Step	Action	Input Data	Processing	Output / State
1	Start Spark Session	None	Initialize Spark streaming context	Spark session ready
2	Read Stream	Kafka topic messages	Connect to Kafka, read raw bytes	Streaming DataFrame with raw data
3	Select & Cast	Raw bytes	Convert bytes to string	Streaming DataFrame with string values
4	Write Stream	Processed data	Output to console sink	Streaming query started
5	Await Termination	Streaming query active	Keep process running	Continuous output of streaming data
6	Stop	User interrupt	Stop streaming query	Streaming stopped

💡 Streaming stops when user interrupts or error occurs; otherwise runs continuously.

Variable Tracker

Variable	Start	After Step 2	After Step 3	After Step 4	Final
spark	None	SparkSession object	SparkSession object	SparkSession object	SparkSession object
streamingDF	None	DataFrame with raw Kafka data	DataFrame with string values	DataFrame with string values	DataFrame with string values
processedDF	None	None	DataFrame with string values	DataFrame with string values	DataFrame with string values
query	None	None	None	StreamingQuery object	StreamingQuery object or stopped

Key Moments - 3 Insights

Why does the streaming query keep running instead of stopping after processing one batch?

What happens if new data arrives after the initial processing?

Why is there only one processing layer instead of batch and streaming layers?

Visual Quiz - 3 Questions

Test your understanding

Look at the execution_table at step 3, what transformation is applied to the input data?

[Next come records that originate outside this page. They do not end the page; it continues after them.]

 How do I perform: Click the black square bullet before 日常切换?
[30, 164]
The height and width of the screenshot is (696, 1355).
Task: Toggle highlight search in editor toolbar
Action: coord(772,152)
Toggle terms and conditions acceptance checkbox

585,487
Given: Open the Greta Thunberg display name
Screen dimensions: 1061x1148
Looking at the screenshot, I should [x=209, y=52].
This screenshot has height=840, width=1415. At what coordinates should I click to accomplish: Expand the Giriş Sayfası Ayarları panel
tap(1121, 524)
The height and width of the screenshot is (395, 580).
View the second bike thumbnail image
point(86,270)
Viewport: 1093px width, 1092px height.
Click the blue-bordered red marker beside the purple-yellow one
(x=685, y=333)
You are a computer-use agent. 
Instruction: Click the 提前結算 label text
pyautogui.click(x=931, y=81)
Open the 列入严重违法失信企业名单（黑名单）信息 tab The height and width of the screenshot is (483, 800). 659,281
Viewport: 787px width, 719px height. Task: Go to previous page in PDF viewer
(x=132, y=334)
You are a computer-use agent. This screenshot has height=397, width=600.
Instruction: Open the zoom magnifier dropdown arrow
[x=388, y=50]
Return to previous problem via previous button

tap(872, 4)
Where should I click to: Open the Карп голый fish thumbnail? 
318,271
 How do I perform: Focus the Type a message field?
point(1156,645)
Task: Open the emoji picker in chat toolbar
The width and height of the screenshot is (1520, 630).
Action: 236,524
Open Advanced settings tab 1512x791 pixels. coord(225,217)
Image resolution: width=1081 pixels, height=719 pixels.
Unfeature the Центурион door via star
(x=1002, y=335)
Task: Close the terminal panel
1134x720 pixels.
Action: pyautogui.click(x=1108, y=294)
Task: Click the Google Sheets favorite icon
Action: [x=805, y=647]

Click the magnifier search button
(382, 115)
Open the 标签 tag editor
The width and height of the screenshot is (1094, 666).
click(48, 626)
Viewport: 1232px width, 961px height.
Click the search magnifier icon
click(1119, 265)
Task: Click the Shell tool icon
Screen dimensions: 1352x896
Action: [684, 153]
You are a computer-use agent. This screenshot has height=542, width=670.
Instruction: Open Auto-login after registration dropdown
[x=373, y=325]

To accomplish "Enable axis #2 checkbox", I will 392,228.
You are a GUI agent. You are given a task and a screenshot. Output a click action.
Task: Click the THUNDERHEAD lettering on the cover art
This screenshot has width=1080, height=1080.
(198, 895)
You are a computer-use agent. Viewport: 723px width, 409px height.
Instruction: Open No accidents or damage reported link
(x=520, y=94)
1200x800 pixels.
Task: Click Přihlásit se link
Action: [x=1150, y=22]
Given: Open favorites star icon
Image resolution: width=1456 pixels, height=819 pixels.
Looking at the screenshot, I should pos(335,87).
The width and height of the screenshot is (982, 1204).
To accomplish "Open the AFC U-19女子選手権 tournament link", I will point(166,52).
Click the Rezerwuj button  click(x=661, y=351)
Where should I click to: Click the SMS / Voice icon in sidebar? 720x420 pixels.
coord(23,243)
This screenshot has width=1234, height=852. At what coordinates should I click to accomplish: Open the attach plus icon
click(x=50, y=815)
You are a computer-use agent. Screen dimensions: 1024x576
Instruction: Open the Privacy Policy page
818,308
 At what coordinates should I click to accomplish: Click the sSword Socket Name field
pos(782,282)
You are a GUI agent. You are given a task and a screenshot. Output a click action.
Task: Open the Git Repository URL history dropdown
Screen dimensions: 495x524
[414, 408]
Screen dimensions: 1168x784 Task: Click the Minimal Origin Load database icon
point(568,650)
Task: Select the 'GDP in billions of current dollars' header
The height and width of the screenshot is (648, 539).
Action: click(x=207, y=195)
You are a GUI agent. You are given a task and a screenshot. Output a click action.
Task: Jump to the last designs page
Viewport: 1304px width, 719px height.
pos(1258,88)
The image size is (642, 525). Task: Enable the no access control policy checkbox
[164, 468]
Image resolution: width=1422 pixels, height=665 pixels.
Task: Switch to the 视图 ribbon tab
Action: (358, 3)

ACasting raw bytes to string

BFiltering data by condition

CAggregating data by key

DWriting data to storage

Concept Snapshot

Kappa architecture uses a single streaming layer for real-time data processing.
Data flows continuously from source to output.
No separate batch layer is used.
Streaming queries run continuously until stopped.
Ideal for simple, real-time analytics pipelines.

Full Transcript

Kappa architecture focuses on processing data as a continuous stream. Data is ingested from sources like Kafka and processed in a single streaming layer. This layer transforms and outputs data in real-time, without a separate batch layer. The streaming query runs continuously, processing new data as it arrives. The example code shows reading from Kafka, casting data to strings, and outputting to the console. The execution table traces each step from starting Spark to stopping the stream. Variables like streamingDF and query change state as the stream runs. Key moments clarify why streaming runs continuously and why only one processing layer is used. The visual quiz tests understanding of data transformation, output start, and stopping the stream. The snapshot summarizes the core idea: one streaming layer for real-time processing in Kappa architecture.